Potential for biosynthesis of cyclic carotenoids in the Pseudanabaena MAG 3300012044_11 was analyzed with KAAS69 and additional manual blastp searches with queries representing characterized cyanobacterial enzymes involved in carotenoid biosynthesis.

Construction of the expression plasmid

The gene chosen for expression originated from JGI GEM genome 3300012044_11, an Antarctic MAG from Dry Valleys (JGI Genomes Online Database analysis Ga0136636) classified in the genus Pseudanabaena (Pseudanabaenales: Pseudanabaenaceae). psXR was codon-optimized for expression in Escherichia coli, synthesized (GenScript, China), and cloned into pET21a(+) vector (Novagen, Merck KGaA, Germany) with a C-terminal 6×His-tag, using NdeI and XhoI restriction sites.

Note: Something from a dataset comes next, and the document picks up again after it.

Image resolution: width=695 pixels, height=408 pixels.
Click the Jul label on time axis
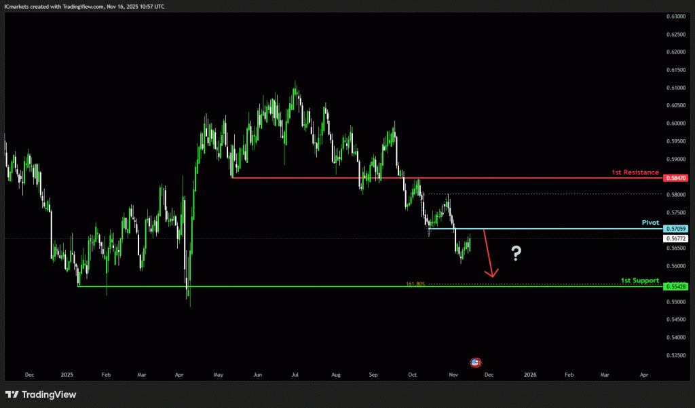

Protein expression and purification

E. coli cells harboring the psXR-cloned plasmid were cultured in 2 × YT medium containing 50 μg/mL ampicillin. The expression of C-terminal 6× His-tagged protein was induced by 0.1 mM isopropyl-β-D-thiogalactopyranoside (IPTG) in the presence of 10 μM all-trans-retinal (Toronto Research Chemicals, Canada) at 37 °C for 4 h. The harvested cells were sonicated (Ultrasonic Homogenizer VP-300N; TAITEC, Japan) for disruption in a buffer containing 50 mM Tris–HCl (pH 8.0) and 5 mM MgCl2. The membrane fraction was collected through ultracentrifugation (CP80NX; Eppendorf Himac Technologies, Japan) at 142,000 × g for 1 h. The protein was solubilized in a buffer containing 50 mM MES–NaOH (pH 6.5), 300 mM NaCl, 5 mM imidazole, 5 mM MgCl2, and 3% n-dodecyl-β-D-maltopyranoside (DDM) (ULTROL Grade; Calbiochem, Sigma-Aldrich, MO). Solubilized protein was separated from an insoluble fraction through ultracentrifugation at 142,000 × g for 1 h. Protein was purified using a Co-NTA affinity column (HiTrap TALON crude; Cytiva, MA). The column was washed with a 15-column volume buffer containing 50 mM MES–NaOH (pH 6.5), 300 mM NaCl, 50 mM imidazole, 5 mM MgCl2, and 0.1% DDM. Protein was eluted in a buffer containing 50 mM Tris–HCl (pH 7.0), 300 mM NaCl, 300 mM imidazole, 5 mM MgCl2, and 0.1% DDM. Eluted protein was immediately concentrated using a 50-mL centrifugal ultrafiltration filter with a 30-kDa molecular weight cutoff (Amicon Ultra-4, Millipore, Merck KGaA, Germany), and the sample was dialyzed against a buffer containing 50 mM HEPES–NaOH (pH 7.0), 150 mM NaCl, 10% glycerol, and 0.1% DDM.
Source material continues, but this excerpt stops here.